Hay una mentira
La mentira —ingenua, cínica o
pesimista— es que escribir no sirve para nada. Voltaire decía que con sus
libros un escritor no logrará ni cambiar siquiera las costumbres de su vecino:
hoy podría argumentarse que a pesar de milenios de gran literatura, la
humanidad sigue conociendo la guerra, la pobreza y la injusticia. Entonces,
¿callar? No, ante la falla del mundo el silencio no será jamás la opción. No
hay manera de afirmar que escribir no
cambia el mundo sino hasta después de haber escrito, y quizá ni siquiera
entonces: quizá nunca. ¿Acaso no han sido nada en la lucha por la igualdad de
los derechos de la mujer los textos literarios de Virginia Woolf, Hannah Arendt,
Simone De Beauvoir, sor Juana...? La literatura, afirma Gottfried Benn, «no mejora las
cosas, pero hace de lo que sea algo más decisivo: las modifica... Su acción
se ejercita sobre los genes, sobre la masa hereditaria, sobre la sustancia —un largo camino
interior». ¿Cómo
estar seguros de que no incidieron en
la mentalidad de por lo menos algunos pocos de sus contemporáneos y no han importado
en el devenir de las sociedades humanas los libros —no hablo de la actividad
política ni de los pronunciamientos explícitos— de Voltaire, Dickens, Erasmo,
de Cervantes, Balzac, Goethe, Dostoievski, Shakespeare, Lord Byron, Tolstói...

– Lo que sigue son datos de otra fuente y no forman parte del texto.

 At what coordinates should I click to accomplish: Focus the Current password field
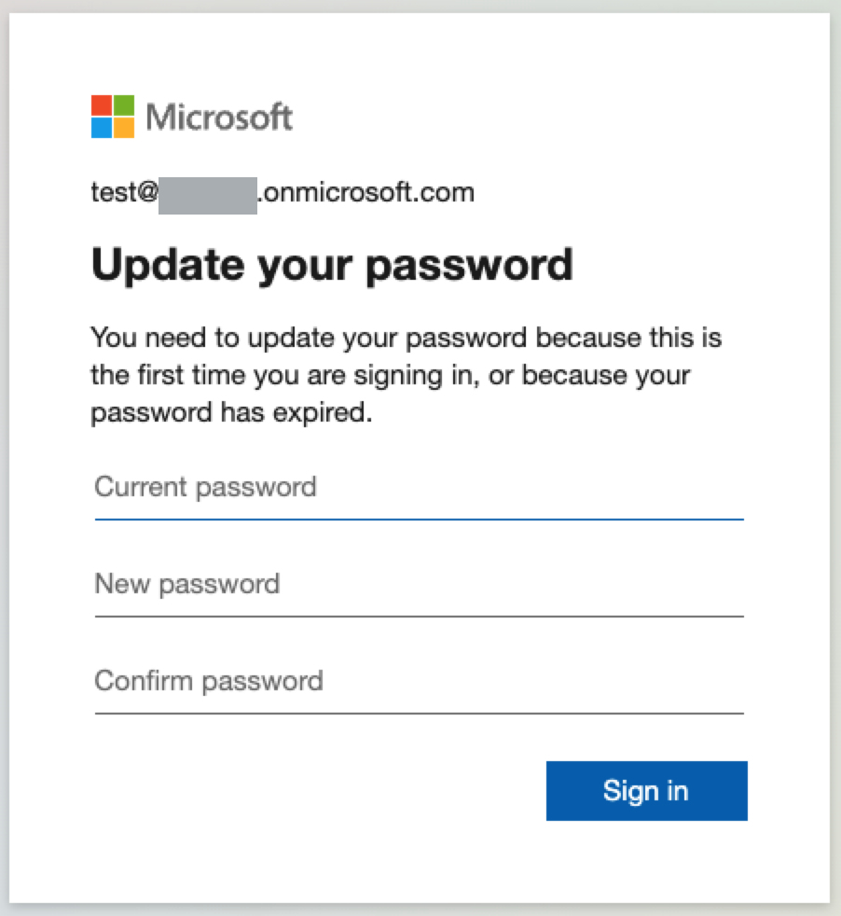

tantos más? «Creer en los libros como medios de acción o no creer es ante todo
eso: creer o no creer», escribe Gabriel Zaid. Pues bien: la elección del
escritor novato es creer. Porque, como escribió el peruano Emilio Adolfo Westphalen:
«El sueño no es un refugio sino un arma».
Tan
sencillo como recordar que la invención de la escritura hizo nacer la Historia:
para bien y para mal, tarde o temprano, escribir trastoca el mundo.
Geney Beltrán Félix, «La doble raíz» (2007), en El sueño no es un refugio sino un arma, 2009.